— What to work on —
The result should be the lines from the one holding "Task: Uncheck the 文件夹 checkbox" to the final line of the records, retyped exactly.

— Dataset content —
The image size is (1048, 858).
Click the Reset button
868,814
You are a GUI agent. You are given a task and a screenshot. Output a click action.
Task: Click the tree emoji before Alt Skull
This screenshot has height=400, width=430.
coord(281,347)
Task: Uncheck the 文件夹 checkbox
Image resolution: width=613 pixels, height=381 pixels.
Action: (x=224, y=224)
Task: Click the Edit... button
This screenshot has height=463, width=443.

— Answer area —
Task: Uncheck the 文件夹 checkbox
Image resolution: width=613 pixels, height=381 pixels.
Action: (x=224, y=224)
Task: Click the Edit... button
This screenshot has height=463, width=443.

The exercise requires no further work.